Plant some cukes also. I've always thought they would burn up in the middle of summer. Not the case.


----------



## Mantaray (Aug 29, 2004)

I planted 3 okra plants, they have big leaves, almost 5 feet high and still not producing. I don't know what kind I planted as someone gave me the seeds. I heard they are white okra and supposed to be twice as big or even four times bigger than the green okra. But it's taking too looong.


----------



## kyle2601 (Oct 23, 2008)

How long ago did you plant, They produce between 45-65 days normally. 3 plants is not going to produce much in the way of having enough to cook or freeze at a time I don't think. 
I have about 30 plants and I am getting about two cups of sliced okra everyday which is about enough for a family of four without wasting any. So I freeze in vac bags 2 cups at a time and have a few bags that are 4 cups. 
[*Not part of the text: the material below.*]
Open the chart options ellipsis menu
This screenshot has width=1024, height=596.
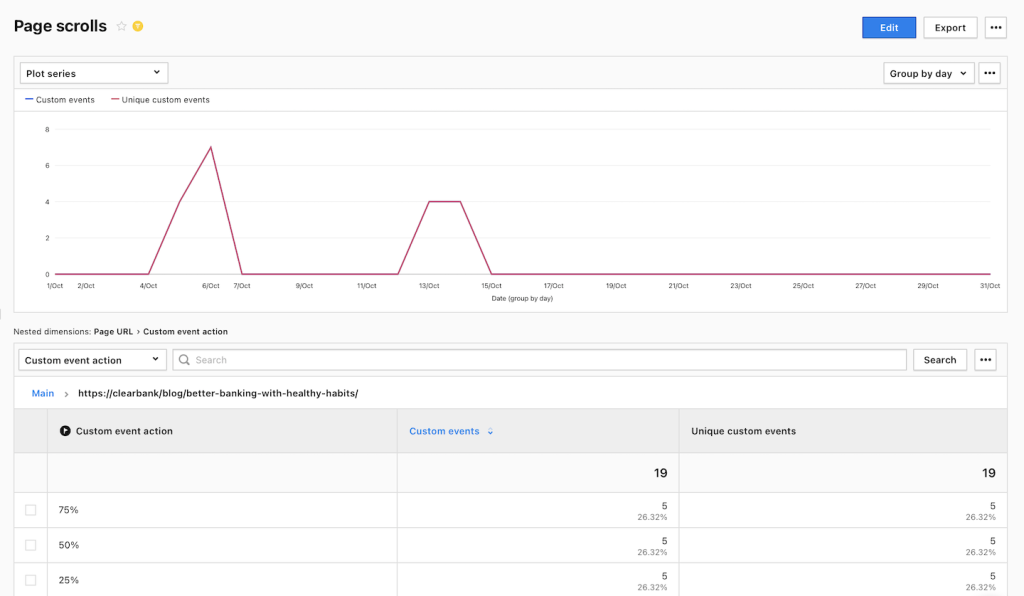(989, 72)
Post a pic of the plant if you can.


----------



## Buckerup (Feb 19, 2009)

Planted 2 rows this morning. I'll let yall know how it works out.


----------



## Mantaray (Aug 29, 2004)

My okra finally produced. I picked a few pods thinking they are too old but turned out they could grow as long as 12 inch. Just about 8 pods is enough for dinner dish. Good for grilling too. As you can see, each of my okra plant is taller than the fence, but produced late, I guess because I have falluja (spelling?) climbing all over blocking sunlight. Those fallujah are not big at all and climb like crazy.


----------



## Mattyvac (Jul 30, 2013)

I usually pick my okra when they are about 4" long or so, any longer and they are way to fibrous even after pickling.


----------



## redexpress (Apr 5, 2010)

Pick 'em little...no bigger than 4". Roast them with olive oil. Quick, no mess, easy, healthy.


----------



## w_r_ranch (Jan 14, 2005)

Just picked another big bowl of them. Fix'in to make a big batch of stewed tomatoes, okra, black eyes & corn... then can it for winter time.

Been eating a lot of okra the last couple of weeks...


----------



## chumy (Jul 13, 2012)

Mattyvac said:


> I usually pick my okra when they are about 4" long or so, any longer and they are way to fibrous even after pickling.
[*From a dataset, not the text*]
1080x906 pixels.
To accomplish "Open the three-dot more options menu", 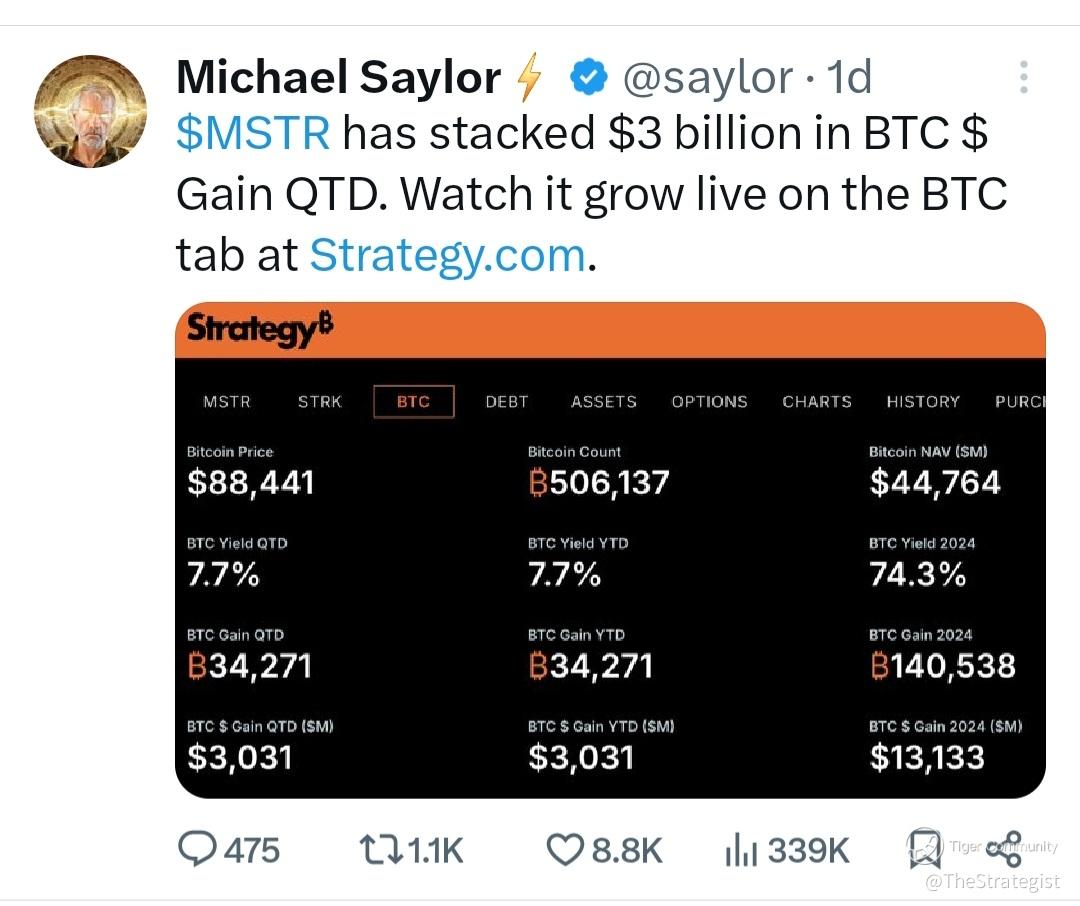I will [x=1024, y=77].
Yep, The Clemson spinless variety can sometimes get a tad longer before they are too tough also.
I nick them at the bottom with a knife to tell how tough they are.


----------



## kyle2601 (Oct 23, 2008)

WR, your going to have to post how you made that.....


----------



## w_r_ranch (Jan 14, 2005)

Kyle, I'll post it in the Recipe Forum after I'm done canning. It almost ready... I expect it will make 14-16 pints...


----------



## kyle2601 (Oct 23, 2008)

AWWWW man you are making me hungry..... Looks good.


----------



## Meadowlark (Jul 19, 2008)

redexpress said:


> Pick 'em little...no bigger than 4". Roast them with olive oil. Quick, no mess, easy, healthy.


A great alternative to fried.


----------



## jm423 (Sep 18, 2011)

I will have to try grilling/ roasting as above. I normally only like okra that is fried, boiled, pickled, or in soup or gumbo.


----------



## kyle2601 (Oct 23, 2008)

I was thinking about grilled the other day but pussed out on doing it. Wasn't sure how it would come out. Little seasalt and some OO and sounds like some good eating!!


----------